Dataset entries
________________
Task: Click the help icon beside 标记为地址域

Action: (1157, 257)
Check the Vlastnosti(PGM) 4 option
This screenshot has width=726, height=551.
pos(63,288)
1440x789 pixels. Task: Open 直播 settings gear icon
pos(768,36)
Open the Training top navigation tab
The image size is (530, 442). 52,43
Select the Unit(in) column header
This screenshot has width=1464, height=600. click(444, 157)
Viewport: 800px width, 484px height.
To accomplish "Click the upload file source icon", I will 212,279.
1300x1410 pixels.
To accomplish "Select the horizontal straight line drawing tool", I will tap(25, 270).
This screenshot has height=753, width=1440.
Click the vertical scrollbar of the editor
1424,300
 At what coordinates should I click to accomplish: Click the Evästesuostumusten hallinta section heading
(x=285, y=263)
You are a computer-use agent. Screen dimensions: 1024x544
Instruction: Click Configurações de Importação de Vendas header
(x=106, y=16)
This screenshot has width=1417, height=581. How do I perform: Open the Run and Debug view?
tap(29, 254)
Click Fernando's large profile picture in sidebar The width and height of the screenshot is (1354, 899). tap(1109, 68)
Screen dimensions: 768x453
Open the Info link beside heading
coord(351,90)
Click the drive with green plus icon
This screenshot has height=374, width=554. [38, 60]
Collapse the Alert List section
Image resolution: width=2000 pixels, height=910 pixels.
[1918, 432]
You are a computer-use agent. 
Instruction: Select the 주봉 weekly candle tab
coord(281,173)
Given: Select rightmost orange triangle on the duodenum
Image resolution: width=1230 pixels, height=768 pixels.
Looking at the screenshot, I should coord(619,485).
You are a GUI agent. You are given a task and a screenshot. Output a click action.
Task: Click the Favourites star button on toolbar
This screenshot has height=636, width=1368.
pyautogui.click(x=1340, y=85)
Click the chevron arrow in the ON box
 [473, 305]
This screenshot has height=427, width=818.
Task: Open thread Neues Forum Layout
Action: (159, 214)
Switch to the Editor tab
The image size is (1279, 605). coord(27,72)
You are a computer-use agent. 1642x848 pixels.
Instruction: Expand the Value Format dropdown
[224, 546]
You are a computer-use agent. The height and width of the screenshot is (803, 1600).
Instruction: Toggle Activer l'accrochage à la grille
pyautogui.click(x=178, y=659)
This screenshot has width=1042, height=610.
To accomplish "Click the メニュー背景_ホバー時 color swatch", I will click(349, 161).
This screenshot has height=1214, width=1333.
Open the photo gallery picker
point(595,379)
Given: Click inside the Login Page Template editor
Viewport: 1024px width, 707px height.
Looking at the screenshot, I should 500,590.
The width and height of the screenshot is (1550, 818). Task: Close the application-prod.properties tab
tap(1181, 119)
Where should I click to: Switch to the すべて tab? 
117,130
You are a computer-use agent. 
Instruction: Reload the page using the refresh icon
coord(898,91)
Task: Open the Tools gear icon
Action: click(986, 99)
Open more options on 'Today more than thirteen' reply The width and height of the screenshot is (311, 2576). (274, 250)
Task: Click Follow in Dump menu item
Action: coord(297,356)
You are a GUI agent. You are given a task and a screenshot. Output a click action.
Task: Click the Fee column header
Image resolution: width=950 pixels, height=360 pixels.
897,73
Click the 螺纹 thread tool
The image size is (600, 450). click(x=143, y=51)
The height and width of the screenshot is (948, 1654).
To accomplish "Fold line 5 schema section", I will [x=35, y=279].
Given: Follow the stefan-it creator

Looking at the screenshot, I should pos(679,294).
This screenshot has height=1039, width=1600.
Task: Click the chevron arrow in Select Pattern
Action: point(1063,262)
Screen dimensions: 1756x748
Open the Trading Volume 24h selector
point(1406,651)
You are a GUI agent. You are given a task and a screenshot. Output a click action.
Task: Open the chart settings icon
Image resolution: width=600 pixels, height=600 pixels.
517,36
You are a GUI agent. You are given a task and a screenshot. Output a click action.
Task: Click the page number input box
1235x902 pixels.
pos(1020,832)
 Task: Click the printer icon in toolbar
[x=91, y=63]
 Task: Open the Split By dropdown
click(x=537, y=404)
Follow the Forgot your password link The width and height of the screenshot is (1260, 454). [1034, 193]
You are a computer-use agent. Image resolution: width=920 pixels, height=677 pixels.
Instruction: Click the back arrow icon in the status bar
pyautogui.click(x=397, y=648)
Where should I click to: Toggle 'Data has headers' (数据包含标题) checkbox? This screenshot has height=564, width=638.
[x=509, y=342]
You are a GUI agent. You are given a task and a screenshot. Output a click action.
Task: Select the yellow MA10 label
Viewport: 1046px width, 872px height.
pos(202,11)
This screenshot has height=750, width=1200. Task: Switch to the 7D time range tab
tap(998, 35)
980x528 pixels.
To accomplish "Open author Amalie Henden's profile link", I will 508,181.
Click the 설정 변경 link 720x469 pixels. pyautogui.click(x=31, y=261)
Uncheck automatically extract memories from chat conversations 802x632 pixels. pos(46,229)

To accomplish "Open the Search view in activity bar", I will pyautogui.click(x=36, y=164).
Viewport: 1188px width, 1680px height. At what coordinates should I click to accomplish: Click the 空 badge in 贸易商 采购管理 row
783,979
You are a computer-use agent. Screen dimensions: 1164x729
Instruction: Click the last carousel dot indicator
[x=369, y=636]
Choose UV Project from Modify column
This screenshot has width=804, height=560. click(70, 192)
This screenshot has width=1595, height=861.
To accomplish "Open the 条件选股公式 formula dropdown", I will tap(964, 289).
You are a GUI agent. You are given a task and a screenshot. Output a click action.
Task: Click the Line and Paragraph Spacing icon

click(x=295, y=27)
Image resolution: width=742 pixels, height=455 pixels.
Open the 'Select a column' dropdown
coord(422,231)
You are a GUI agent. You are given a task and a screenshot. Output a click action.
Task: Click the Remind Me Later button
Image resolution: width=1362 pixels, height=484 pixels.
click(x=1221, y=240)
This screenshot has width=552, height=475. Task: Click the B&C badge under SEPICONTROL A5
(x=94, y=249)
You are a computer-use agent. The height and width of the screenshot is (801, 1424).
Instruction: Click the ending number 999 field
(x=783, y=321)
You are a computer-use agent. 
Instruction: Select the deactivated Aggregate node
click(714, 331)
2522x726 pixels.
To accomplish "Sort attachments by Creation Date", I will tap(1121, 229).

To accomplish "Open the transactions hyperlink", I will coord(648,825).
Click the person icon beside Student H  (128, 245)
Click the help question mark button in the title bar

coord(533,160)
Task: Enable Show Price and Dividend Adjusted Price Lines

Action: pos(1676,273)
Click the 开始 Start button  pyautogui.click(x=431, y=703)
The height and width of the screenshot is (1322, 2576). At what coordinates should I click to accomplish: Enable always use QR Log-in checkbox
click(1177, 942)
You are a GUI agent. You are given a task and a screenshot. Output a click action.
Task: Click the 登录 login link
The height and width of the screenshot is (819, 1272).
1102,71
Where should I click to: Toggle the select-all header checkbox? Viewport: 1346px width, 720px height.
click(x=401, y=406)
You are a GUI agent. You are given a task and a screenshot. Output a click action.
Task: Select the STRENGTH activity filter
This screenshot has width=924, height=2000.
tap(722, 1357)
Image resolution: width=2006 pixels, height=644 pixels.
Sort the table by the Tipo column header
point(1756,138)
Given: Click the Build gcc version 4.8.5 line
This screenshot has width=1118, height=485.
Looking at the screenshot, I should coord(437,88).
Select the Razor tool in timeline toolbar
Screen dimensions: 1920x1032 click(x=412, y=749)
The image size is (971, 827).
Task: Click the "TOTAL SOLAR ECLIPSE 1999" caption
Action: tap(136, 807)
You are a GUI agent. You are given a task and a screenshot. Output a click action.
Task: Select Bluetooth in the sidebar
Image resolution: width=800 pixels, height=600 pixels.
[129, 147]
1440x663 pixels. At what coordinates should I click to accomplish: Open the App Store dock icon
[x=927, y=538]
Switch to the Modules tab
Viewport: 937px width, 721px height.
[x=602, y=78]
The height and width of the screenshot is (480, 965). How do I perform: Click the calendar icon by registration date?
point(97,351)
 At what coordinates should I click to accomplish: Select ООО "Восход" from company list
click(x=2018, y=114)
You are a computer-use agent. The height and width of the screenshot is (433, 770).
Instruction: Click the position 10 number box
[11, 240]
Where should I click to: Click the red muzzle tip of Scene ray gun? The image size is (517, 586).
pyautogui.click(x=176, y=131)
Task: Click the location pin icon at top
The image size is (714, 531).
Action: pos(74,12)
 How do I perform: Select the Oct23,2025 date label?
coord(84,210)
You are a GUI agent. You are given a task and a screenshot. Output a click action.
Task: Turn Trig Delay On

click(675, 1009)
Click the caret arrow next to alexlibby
________________
Would you report every line of the entries above containing the word "sidebar"?

Click Fernando's large profile picture in sidebar The width and height of the screenshot is (1354, 899). tap(1109, 68)
Task: Select Bluetooth in the sidebar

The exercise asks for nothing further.